-- Stored records start --
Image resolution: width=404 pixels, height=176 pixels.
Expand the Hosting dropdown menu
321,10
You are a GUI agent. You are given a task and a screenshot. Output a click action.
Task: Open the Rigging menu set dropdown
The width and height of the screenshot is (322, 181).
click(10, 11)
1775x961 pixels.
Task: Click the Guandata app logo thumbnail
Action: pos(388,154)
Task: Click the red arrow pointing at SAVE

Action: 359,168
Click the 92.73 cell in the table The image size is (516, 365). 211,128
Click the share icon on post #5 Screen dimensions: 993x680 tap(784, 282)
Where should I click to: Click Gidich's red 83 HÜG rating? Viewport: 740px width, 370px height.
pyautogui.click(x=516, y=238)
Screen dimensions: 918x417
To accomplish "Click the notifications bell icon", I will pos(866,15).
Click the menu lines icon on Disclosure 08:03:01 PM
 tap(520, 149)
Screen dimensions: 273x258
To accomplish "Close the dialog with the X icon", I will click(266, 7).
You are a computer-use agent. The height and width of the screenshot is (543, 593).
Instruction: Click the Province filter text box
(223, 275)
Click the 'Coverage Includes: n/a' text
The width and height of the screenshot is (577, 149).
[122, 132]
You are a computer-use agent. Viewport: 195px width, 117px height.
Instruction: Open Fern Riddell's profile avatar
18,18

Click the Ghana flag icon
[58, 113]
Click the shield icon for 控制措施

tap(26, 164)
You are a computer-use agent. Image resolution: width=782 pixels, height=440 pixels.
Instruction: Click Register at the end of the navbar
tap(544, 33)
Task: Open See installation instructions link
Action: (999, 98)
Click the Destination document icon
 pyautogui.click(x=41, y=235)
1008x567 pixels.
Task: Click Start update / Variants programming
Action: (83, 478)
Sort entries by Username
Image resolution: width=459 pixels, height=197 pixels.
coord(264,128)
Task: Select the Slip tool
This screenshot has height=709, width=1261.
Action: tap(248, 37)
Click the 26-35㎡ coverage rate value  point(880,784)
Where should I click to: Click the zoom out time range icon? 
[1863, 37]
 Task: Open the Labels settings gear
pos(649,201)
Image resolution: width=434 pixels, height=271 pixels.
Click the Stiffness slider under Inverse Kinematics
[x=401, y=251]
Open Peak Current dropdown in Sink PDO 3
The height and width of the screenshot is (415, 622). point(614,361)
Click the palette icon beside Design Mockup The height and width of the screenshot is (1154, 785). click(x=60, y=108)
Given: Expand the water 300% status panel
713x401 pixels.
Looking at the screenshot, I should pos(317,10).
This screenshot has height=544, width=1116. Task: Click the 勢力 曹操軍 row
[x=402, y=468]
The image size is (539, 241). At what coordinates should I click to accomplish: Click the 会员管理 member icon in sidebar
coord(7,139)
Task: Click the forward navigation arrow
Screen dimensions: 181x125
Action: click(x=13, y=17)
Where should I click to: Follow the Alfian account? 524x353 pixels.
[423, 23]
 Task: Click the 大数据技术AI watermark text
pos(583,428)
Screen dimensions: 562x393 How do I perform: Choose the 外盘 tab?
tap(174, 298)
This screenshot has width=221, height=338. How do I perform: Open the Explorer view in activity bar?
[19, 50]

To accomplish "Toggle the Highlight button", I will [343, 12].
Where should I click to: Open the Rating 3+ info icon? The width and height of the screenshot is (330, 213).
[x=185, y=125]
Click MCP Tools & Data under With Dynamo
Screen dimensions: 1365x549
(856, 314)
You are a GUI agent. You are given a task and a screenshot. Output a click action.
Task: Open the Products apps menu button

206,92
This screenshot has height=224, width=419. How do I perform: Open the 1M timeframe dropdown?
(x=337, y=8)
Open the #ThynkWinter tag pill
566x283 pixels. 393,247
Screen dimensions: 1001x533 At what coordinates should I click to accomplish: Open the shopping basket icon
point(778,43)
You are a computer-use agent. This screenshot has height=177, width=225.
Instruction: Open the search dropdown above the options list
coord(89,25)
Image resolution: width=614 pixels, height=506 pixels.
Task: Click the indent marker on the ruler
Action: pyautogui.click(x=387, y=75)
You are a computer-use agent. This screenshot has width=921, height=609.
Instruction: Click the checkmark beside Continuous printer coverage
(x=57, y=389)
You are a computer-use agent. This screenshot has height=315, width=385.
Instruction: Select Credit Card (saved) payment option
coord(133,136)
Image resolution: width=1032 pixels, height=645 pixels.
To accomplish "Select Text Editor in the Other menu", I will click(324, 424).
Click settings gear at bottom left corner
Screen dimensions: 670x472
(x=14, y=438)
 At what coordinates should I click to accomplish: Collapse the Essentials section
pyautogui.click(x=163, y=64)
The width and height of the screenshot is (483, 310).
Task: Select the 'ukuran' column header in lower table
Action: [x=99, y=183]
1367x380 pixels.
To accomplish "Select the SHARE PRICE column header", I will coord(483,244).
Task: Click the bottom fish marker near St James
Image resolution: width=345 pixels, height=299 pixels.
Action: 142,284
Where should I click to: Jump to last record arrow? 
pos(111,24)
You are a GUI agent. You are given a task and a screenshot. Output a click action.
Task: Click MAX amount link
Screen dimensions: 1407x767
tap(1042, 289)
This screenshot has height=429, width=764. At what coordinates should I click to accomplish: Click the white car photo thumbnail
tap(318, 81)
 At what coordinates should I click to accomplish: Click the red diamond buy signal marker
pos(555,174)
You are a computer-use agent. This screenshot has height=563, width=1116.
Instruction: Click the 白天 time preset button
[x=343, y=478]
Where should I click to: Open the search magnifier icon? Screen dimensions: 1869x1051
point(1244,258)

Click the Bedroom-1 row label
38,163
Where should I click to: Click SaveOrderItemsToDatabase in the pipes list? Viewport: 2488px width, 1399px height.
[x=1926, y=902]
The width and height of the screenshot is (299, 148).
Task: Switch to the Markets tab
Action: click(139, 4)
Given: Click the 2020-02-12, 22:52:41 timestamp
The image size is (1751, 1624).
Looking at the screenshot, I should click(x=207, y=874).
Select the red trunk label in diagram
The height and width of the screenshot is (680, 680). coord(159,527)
-- Stored records end --
**Exercise description**
Could you change every "computer-use agent" to "screen-reading agent" in the records above and write them out again, leaving everything else as it is?

**Answer to the problem**
Image resolution: width=404 pixels, height=176 pixels.
Expand the Hosting dropdown menu
321,10
You are a GUI agent. You are given a task and a screenshot. Output a click action.
Task: Open the Rigging menu set dropdown
The width and height of the screenshot is (322, 181).
click(10, 11)
1775x961 pixels.
Task: Click the Guandata app logo thumbnail
Action: pos(388,154)
Task: Click the red arrow pointing at SAVE

Action: 359,168
Click the 92.73 cell in the table The image size is (516, 365). 211,128
Click the share icon on post #5 Screen dimensions: 993x680 tap(784, 282)
Where should I click to: Click Gidich's red 83 HÜG rating? Viewport: 740px width, 370px height.
pyautogui.click(x=516, y=238)
Screen dimensions: 918x417
To accomplish "Click the notifications bell icon", I will pos(866,15).
Click the menu lines icon on Disclosure 08:03:01 PM
 tap(520, 149)
Screen dimensions: 273x258
To accomplish "Close the dialog with the X icon", I will click(266, 7).
You are a screen-reading agent. The height and width of the screenshot is (543, 593).
Instruction: Click the Province filter text box
(223, 275)
Click the 'Coverage Includes: n/a' text
The width and height of the screenshot is (577, 149).
[122, 132]
You are a screen-reading agent. Viewport: 195px width, 117px height.
Instruction: Open Fern Riddell's profile avatar
18,18

Click the Ghana flag icon
[58, 113]
Click the shield icon for 控制措施

tap(26, 164)
You are a screen-reading agent. Image resolution: width=782 pixels, height=440 pixels.
Instruction: Click Register at the end of the navbar
tap(544, 33)
Task: Open See installation instructions link
Action: (999, 98)
Click the Destination document icon
 pyautogui.click(x=41, y=235)
1008x567 pixels.
Task: Click Start update / Variants programming
Action: (83, 478)
Sort entries by Username
Image resolution: width=459 pixels, height=197 pixels.
coord(264,128)
Task: Select the Slip tool
This screenshot has height=709, width=1261.
Action: tap(248, 37)
Click the 26-35㎡ coverage rate value  point(880,784)
Where should I click to: Click the zoom out time range icon? 
[1863, 37]
 Task: Open the Labels settings gear
pos(649,201)
Image resolution: width=434 pixels, height=271 pixels.
Click the Stiffness slider under Inverse Kinematics
[x=401, y=251]
Open Peak Current dropdown in Sink PDO 3
The height and width of the screenshot is (415, 622). point(614,361)
Click the palette icon beside Design Mockup The height and width of the screenshot is (1154, 785). click(x=60, y=108)
Given: Expand the water 300% status panel
713x401 pixels.
Looking at the screenshot, I should pos(317,10).
This screenshot has height=544, width=1116. Task: Click the 勢力 曹操軍 row
[x=402, y=468]
The image size is (539, 241). At what coordinates should I click to accomplish: Click the 会员管理 member icon in sidebar
coord(7,139)
Task: Click the forward navigation arrow
Screen dimensions: 181x125
Action: click(x=13, y=17)
Where should I click to: Follow the Alfian account? 524x353 pixels.
[423, 23]
 Task: Click the 大数据技术AI watermark text
pos(583,428)
Screen dimensions: 562x393 How do I perform: Choose the 外盘 tab?
tap(174, 298)
This screenshot has width=221, height=338. How do I perform: Open the Explorer view in activity bar?
[19, 50]

To accomplish "Toggle the Highlight button", I will [343, 12].
Where should I click to: Open the Rating 3+ info icon? The width and height of the screenshot is (330, 213).
[x=185, y=125]
Click MCP Tools & Data under With Dynamo
Screen dimensions: 1365x549
(856, 314)
You are a GUI agent. You are given a task and a screenshot. Output a click action.
Task: Open the Products apps menu button

206,92
This screenshot has height=224, width=419. How do I perform: Open the 1M timeframe dropdown?
(x=337, y=8)
Open the #ThynkWinter tag pill
566x283 pixels. 393,247
Screen dimensions: 1001x533 At what coordinates should I click to accomplish: Open the shopping basket icon
point(778,43)
You are a screen-reading agent. This screenshot has height=177, width=225.
Instruction: Open the search dropdown above the options list
coord(89,25)
Image resolution: width=614 pixels, height=506 pixels.
Task: Click the indent marker on the ruler
Action: pyautogui.click(x=387, y=75)
You are a screen-reading agent. This screenshot has width=921, height=609.
Instruction: Click the checkmark beside Continuous printer coverage
(x=57, y=389)
You are a screen-reading agent. This screenshot has height=315, width=385.
Instruction: Select Credit Card (saved) payment option
coord(133,136)
Image resolution: width=1032 pixels, height=645 pixels.
To accomplish "Select Text Editor in the Other menu", I will click(324, 424).
Click settings gear at bottom left corner
Screen dimensions: 670x472
(x=14, y=438)
 At what coordinates should I click to accomplish: Collapse the Essentials section
pyautogui.click(x=163, y=64)
The width and height of the screenshot is (483, 310).
Task: Select the 'ukuran' column header in lower table
Action: [x=99, y=183]
1367x380 pixels.
To accomplish "Select the SHARE PRICE column header", I will coord(483,244).
Task: Click the bottom fish marker near St James
Image resolution: width=345 pixels, height=299 pixels.
Action: 142,284
Where should I click to: Jump to last record arrow? 
pos(111,24)
You are a GUI agent. You are given a task and a screenshot. Output a click action.
Task: Click MAX amount link
Screen dimensions: 1407x767
tap(1042, 289)
This screenshot has height=429, width=764. At what coordinates should I click to accomplish: Click the white car photo thumbnail
tap(318, 81)
 At what coordinates should I click to accomplish: Click the red diamond buy signal marker
pos(555,174)
You are a screen-reading agent. This screenshot has height=563, width=1116.
Instruction: Click the 白天 time preset button
[x=343, y=478]
Where should I click to: Open the search magnifier icon? Screen dimensions: 1869x1051
point(1244,258)

Click the Bedroom-1 row label
38,163
Where should I click to: Click SaveOrderItemsToDatabase in the pipes list? Viewport: 2488px width, 1399px height.
[x=1926, y=902]
The width and height of the screenshot is (299, 148).
Task: Switch to the Markets tab
Action: click(139, 4)
Given: Click the 2020-02-12, 22:52:41 timestamp
The image size is (1751, 1624).
Looking at the screenshot, I should click(x=207, y=874).
Select the red trunk label in diagram
The height and width of the screenshot is (680, 680). coord(159,527)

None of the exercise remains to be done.